SeekStorm’s LSMT-IVF for Billion-Scale Approximate Nearest Neighbor Search

Photo by Mateusz Wacławek

This is part 3 of a 4-part blog post series on Vector vs. keyword search:

  1. War of the worlds vs. we come in peace

Vector vs. keyword search 3: LSMT-IVF for Billion-Scale Approximate Nearest Neighbor Search

While in the first part we concentrated on the more philosophical aspects of evolving technology and choosing an appropriate architecture, and in the second part we had a closer look at the fundamentals of both vector search and keyword search, in the third part we want to talk about how Seekstorm as a deep tech start-up is committed to put its money where its mouth is and to deliver on our ideas. As always, uncompromised performance and scaling are paramount for us.

I am convinced that one will never fully understand the inner working of a complex system, its challenges and bottlenecks, and the compromises to be made if you don’t implement it yourself from scratch. And only then you will be able to improve and not be limited by the glass ceiling set by legacy solutions.

When I started working on approximate string search in large dictionaries I have always been pointed to Peter Norvig’s python code of spelling correction.
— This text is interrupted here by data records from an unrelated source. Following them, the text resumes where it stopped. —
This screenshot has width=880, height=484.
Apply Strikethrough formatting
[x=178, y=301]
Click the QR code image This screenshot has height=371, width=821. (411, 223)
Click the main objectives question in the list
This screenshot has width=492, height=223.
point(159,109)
It was a very concise code together with a very educational post, but performance-wise I have been somewhat disappointed. That was the inspiration for me to start SymSpell, an approximate string search and spelling correction library, that is 1000.000 times faster than Norvig’s code for edit distance 3.

With the Pruning Radix Trie we have developed a novel data structure, derived from a radix trie — but 3 orders of magnitude faster.

So, while I really do appreciate and respect the work that went into popular solutions, I have learned there is always room for improvement and I’m convinced that the future of search has just begun.

How about vector search? I have been following the advent of vector search, deep learning, and embeddings for quite some time. And I am really excited about the opportunities it enables. But in contrast to others, I’m not ready to dispose of the proven concept of an inverted index altogether. I see benefits in both approaches. Inverted index search offers precise search with perfect recall and impressive performance and scaling properties, while vector search enables the very useful concept of semantic similarity to search. But currently, vector search is not yet competitive in terms of performance and scaling for billion-scale search and beyond.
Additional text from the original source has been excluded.